You can modify these changes independently to add or replace components based on specific monitoring requirements.

Component implementation

The solution includes several processing components that demonstrate the framework’s capabilities. You can modify each processing step or add new ones. For example, for simple motion detection, we use a simple pixel difference, but you can refine the motion detection functionality as needed, or follow the format to implement other detection algorithms, such as object detection or scene segmentation.

Additional components include the FrameSampling processor to control capture timing, GridAggregator to create visual frame grids, and storage processors that save event data and trigger agent analysis, and these can be customized and replaced as needed. For example:

  • Modify existing components – Adjust thresholds or parameters to tune for specific environments
  • Create alternative storage backends – Direct output to different storage services or databases
  • Implement preprocessing and postprocessing steps – Add image enhancement, data filtering, or additional context generation

Finally, the LambdaProcessor serves as the bridge to the Amazon Bedrock agent by invoking an AWS Lambda function that sends the information in a request to the deployed agent. From there, the Amazon Bedrock agent takes over and analyzes the event and takes action accordingly.

Agent implementation

After you deploy the solution, an Amazon Bedrock agent alias becomes available. This agent functions as an intelligent analysis layer, processing captured video events and executing appropriate actions based on its analysis. You can test the agent and view its reasoning trace directly on the Amazon Bedrock console, as shown in the following screenshot.
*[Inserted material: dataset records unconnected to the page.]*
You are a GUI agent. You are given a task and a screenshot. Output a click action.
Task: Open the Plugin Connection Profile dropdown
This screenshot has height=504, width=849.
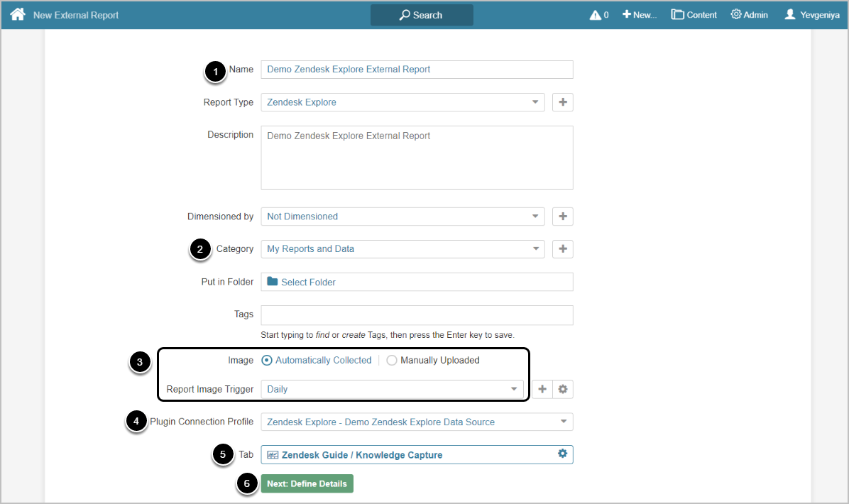click(417, 422)
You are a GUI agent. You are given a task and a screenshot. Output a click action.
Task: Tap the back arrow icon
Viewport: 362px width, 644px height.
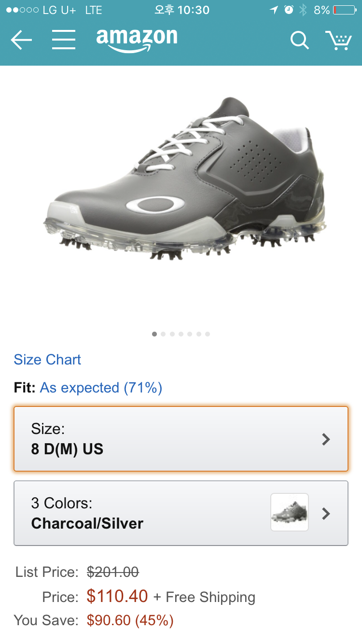[21, 40]
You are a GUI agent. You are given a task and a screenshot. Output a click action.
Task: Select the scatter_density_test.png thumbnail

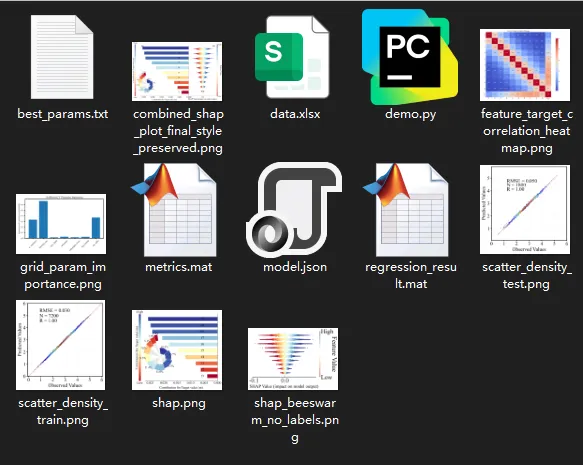coord(525,210)
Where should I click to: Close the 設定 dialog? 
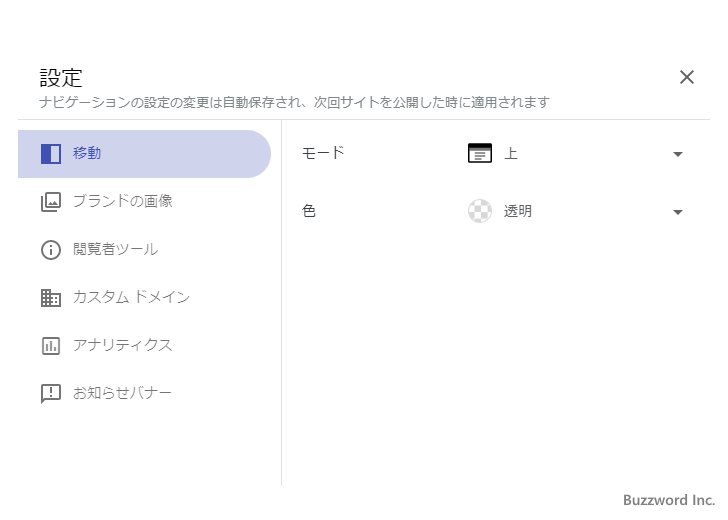click(687, 77)
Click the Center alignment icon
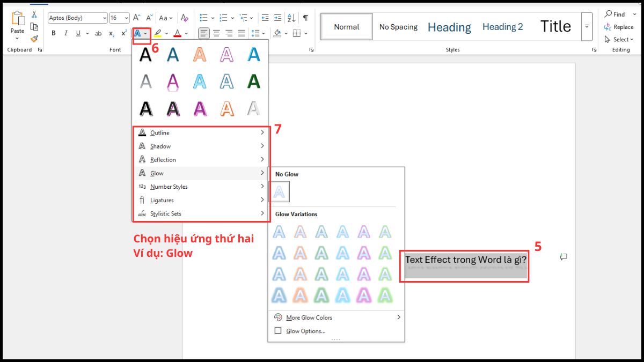 216,33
This agent will lack some of the metadata supplied by the Streamlit application (such as current time) and might not give the same answers as the full application.

Invocation flow

The agent is invoked through a Lambda function that handles the request-response cycle and manages session state. It finds the highest published version ID and uses it to invoke the agent and parses the response.

Action groups

The agent’s capabilities are defined through action groups implemented using the BedrockAgentResolver framework. This approach automatically generates the OpenAPI schema required by the agent.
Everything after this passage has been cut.